(Data for the task begins)

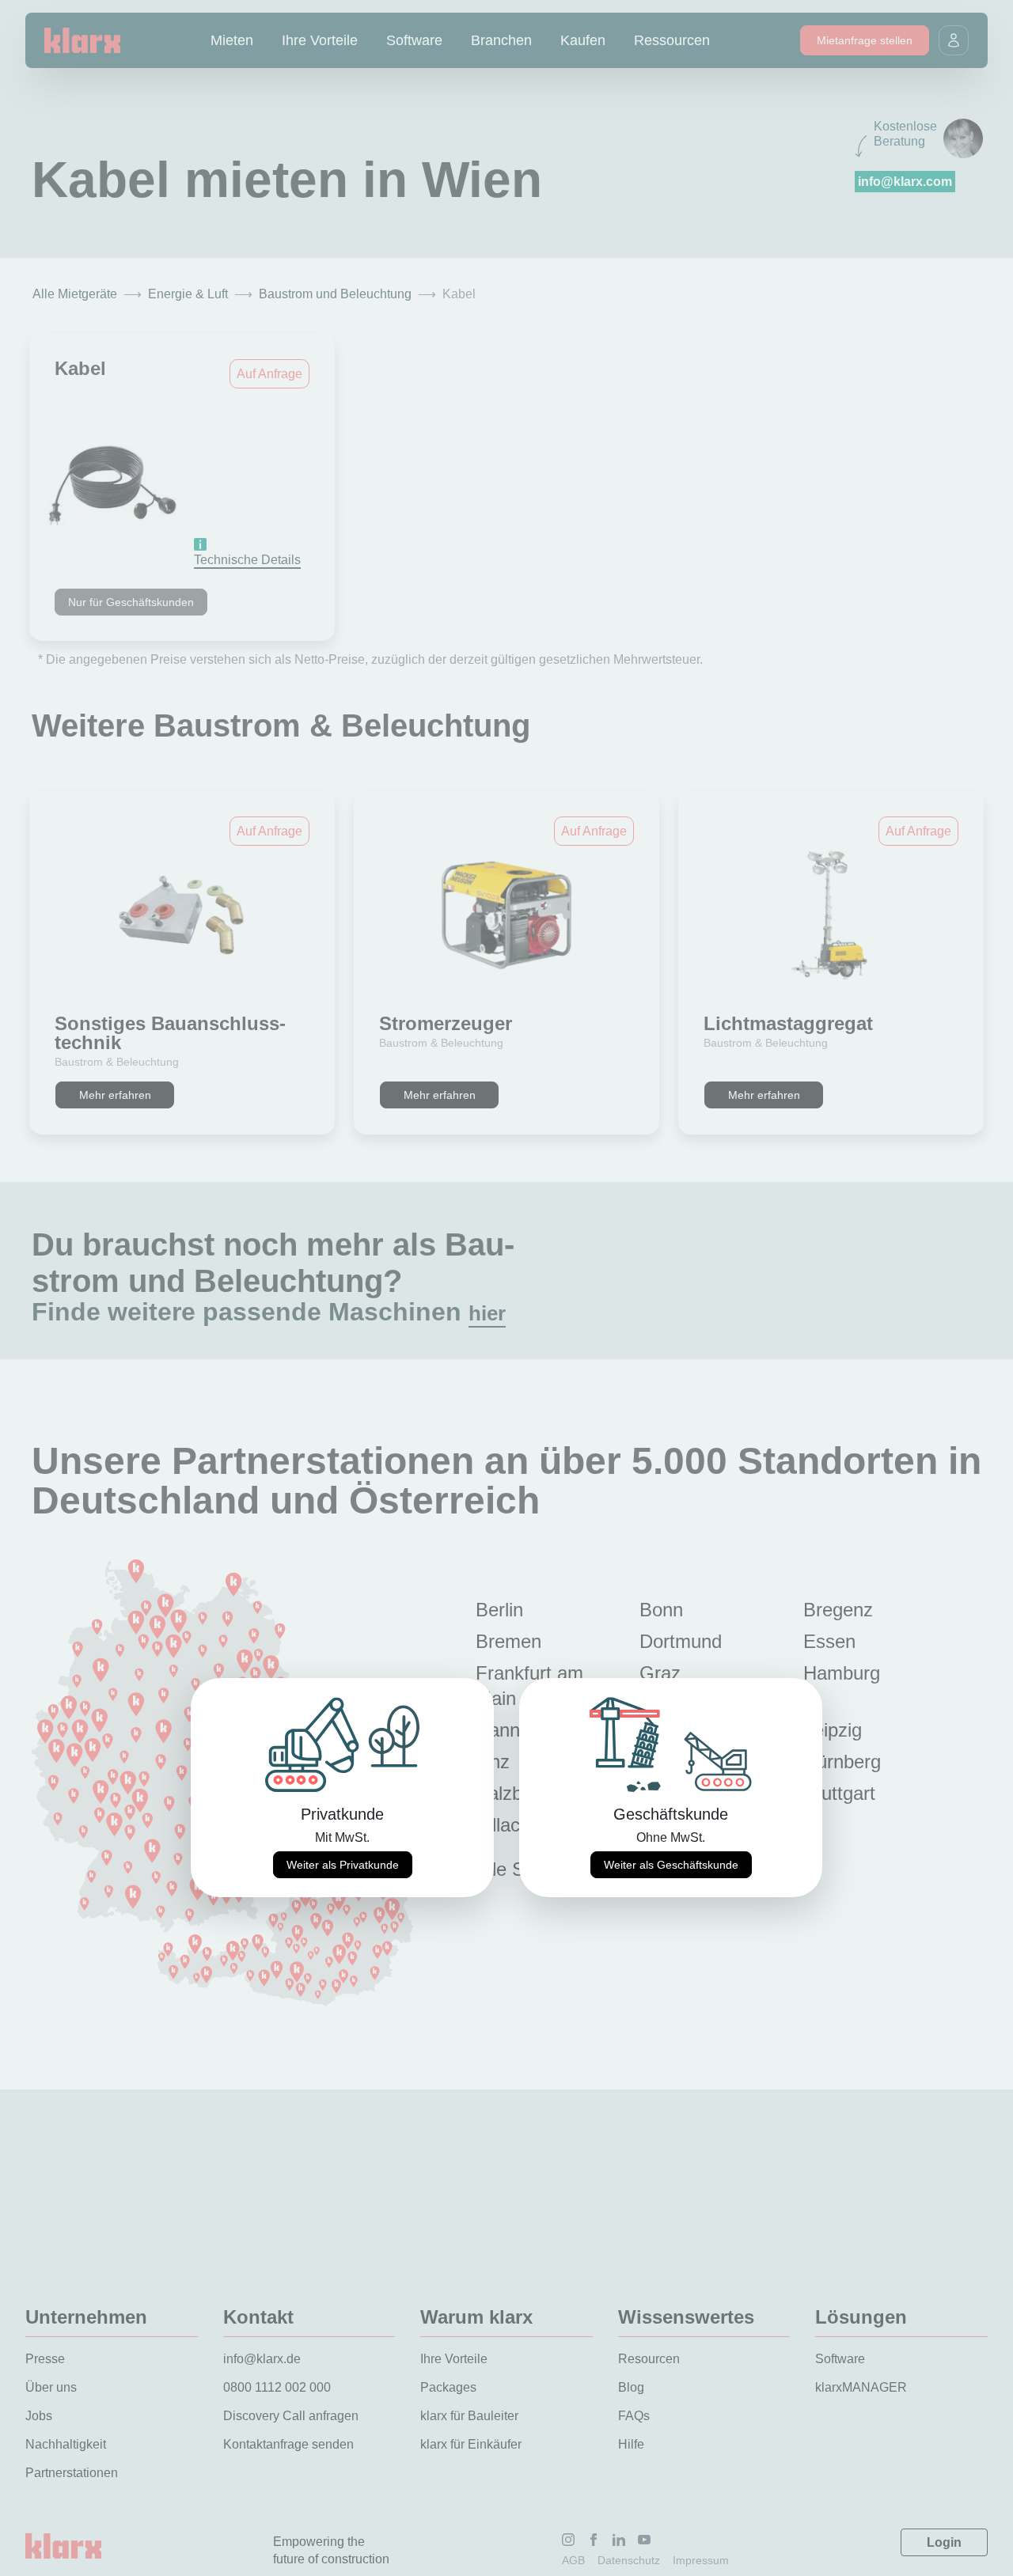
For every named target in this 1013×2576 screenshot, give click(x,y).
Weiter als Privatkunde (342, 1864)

(Data for the task ends)
(Data for the task begins)

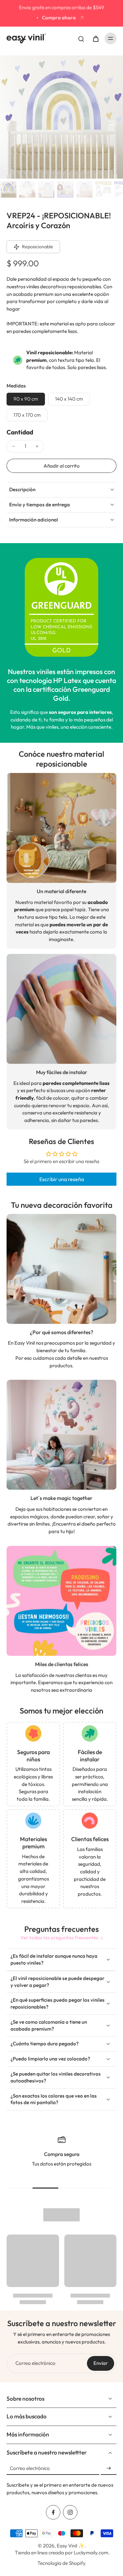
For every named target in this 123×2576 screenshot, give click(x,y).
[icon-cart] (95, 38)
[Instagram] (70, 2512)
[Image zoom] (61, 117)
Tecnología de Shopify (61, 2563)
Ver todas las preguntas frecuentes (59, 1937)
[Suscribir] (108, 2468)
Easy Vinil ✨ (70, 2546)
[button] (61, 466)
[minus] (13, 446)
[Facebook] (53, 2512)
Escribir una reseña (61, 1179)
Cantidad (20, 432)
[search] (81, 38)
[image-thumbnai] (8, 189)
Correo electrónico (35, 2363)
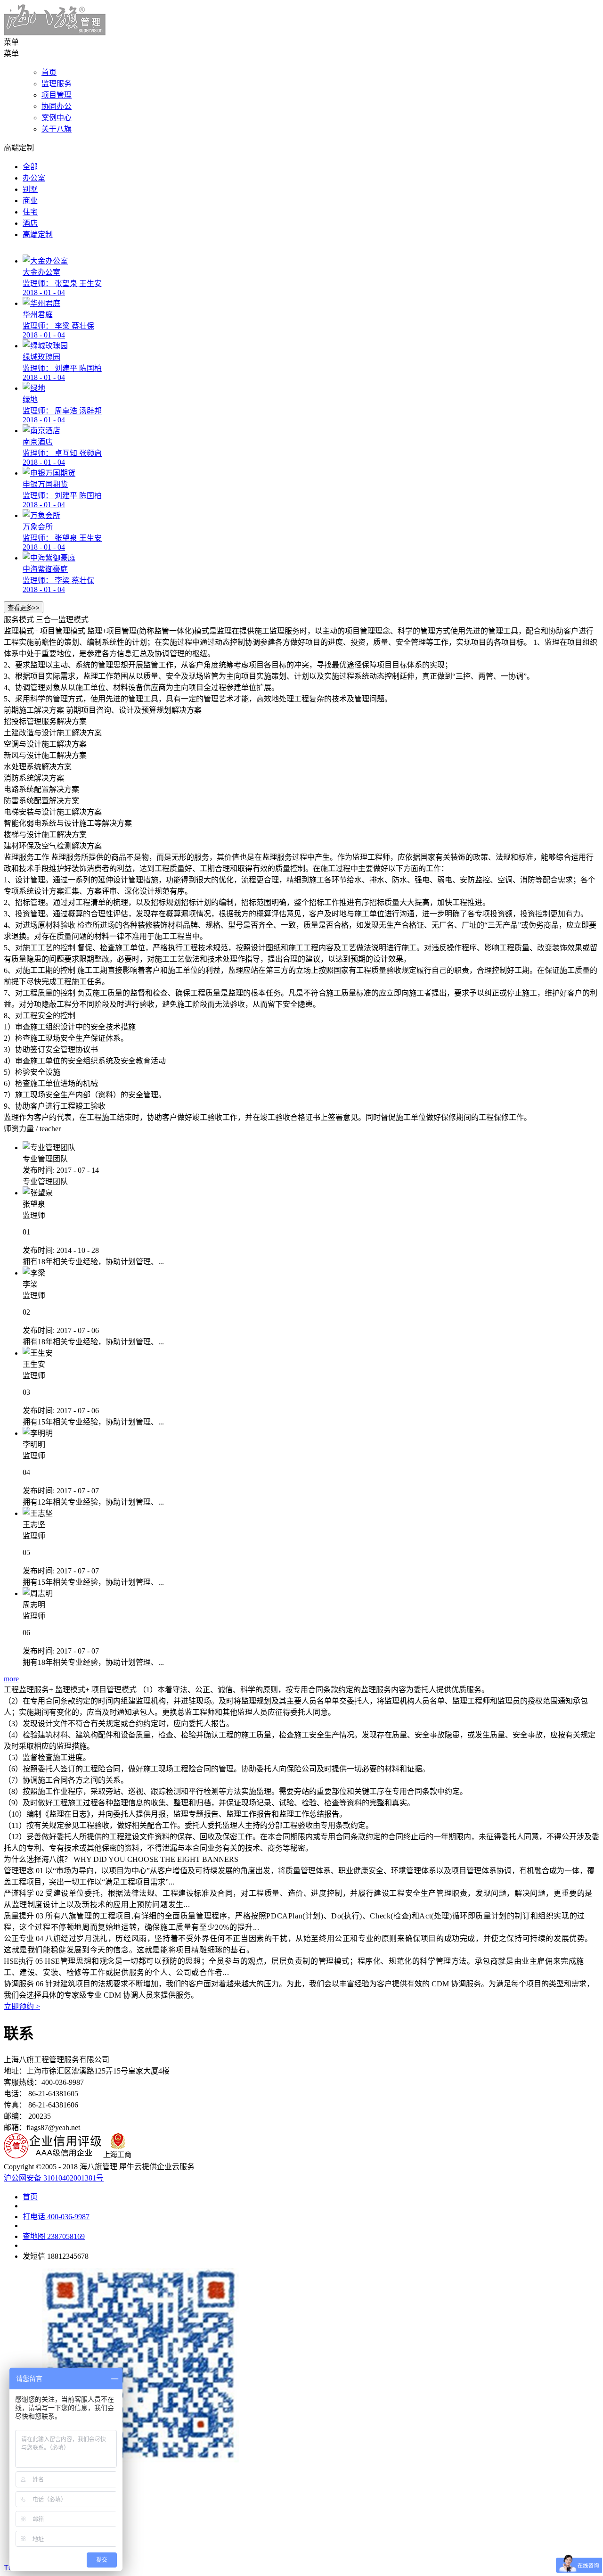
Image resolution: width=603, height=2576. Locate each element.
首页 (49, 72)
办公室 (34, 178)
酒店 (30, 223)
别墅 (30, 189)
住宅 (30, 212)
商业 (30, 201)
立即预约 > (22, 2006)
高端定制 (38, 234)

(Data for the task ends)
(Data for the task begins)

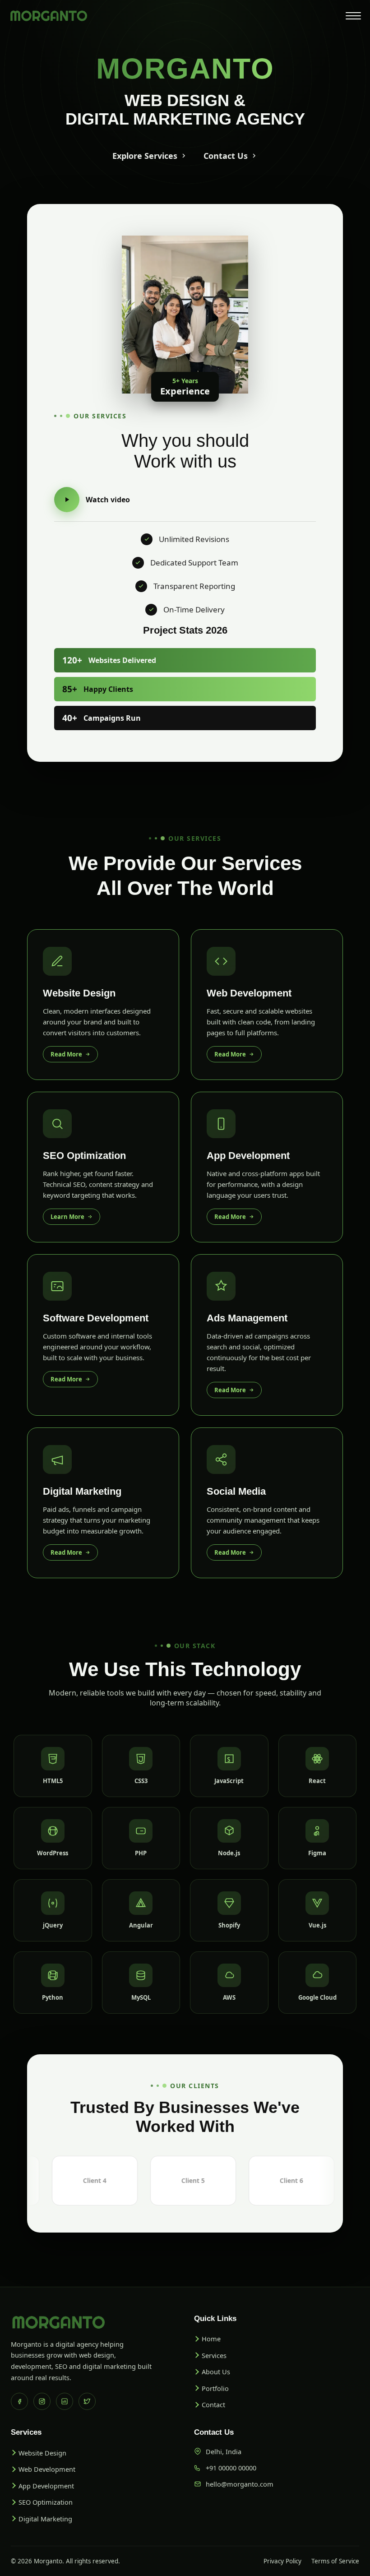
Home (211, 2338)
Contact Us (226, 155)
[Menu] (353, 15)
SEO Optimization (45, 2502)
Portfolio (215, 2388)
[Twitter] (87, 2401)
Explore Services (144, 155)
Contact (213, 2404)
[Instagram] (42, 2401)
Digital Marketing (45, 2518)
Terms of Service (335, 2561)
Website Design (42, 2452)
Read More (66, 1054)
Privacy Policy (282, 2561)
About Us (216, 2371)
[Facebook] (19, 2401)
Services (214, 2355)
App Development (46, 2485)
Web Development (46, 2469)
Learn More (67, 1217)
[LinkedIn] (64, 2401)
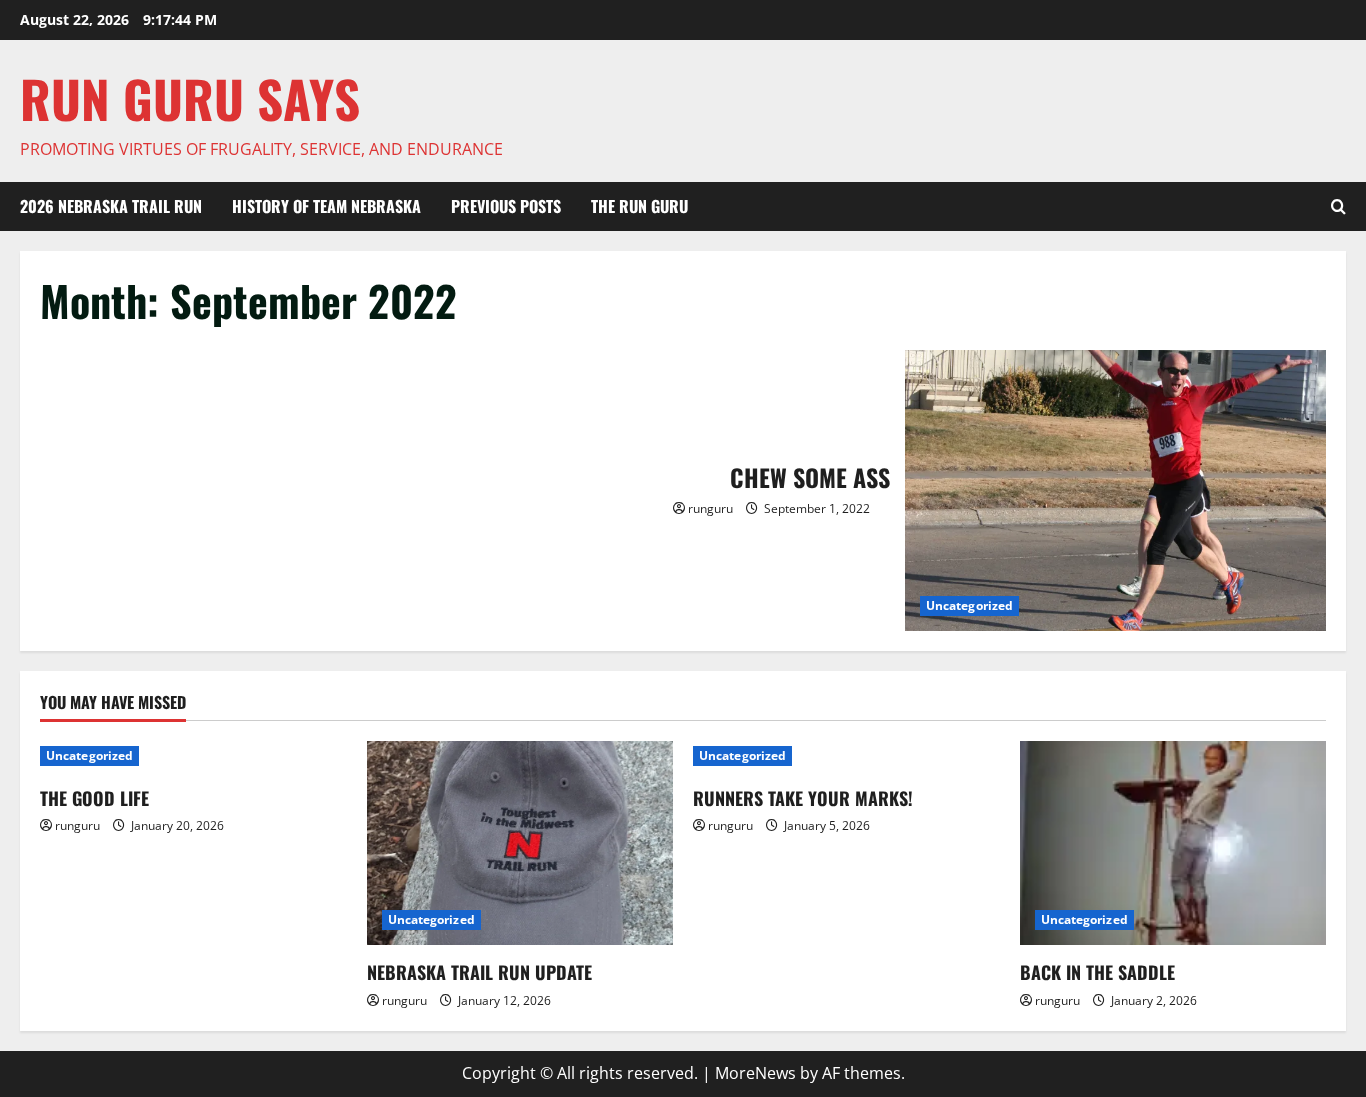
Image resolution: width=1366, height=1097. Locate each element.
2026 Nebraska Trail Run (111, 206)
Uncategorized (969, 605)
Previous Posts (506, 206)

(Data for the task ends)

**Brief**
Within the listing above, the range opens at the line with "For every named target in this 1013×2576" and closes at the line with "Weiter als Privatkunde (342, 1864)". Reproduce exactly the lines of that range, including both ends.

**Response to the exercise**
For every named target in this 1013×2576 screenshot, give click(x,y).
Weiter als Privatkunde (342, 1864)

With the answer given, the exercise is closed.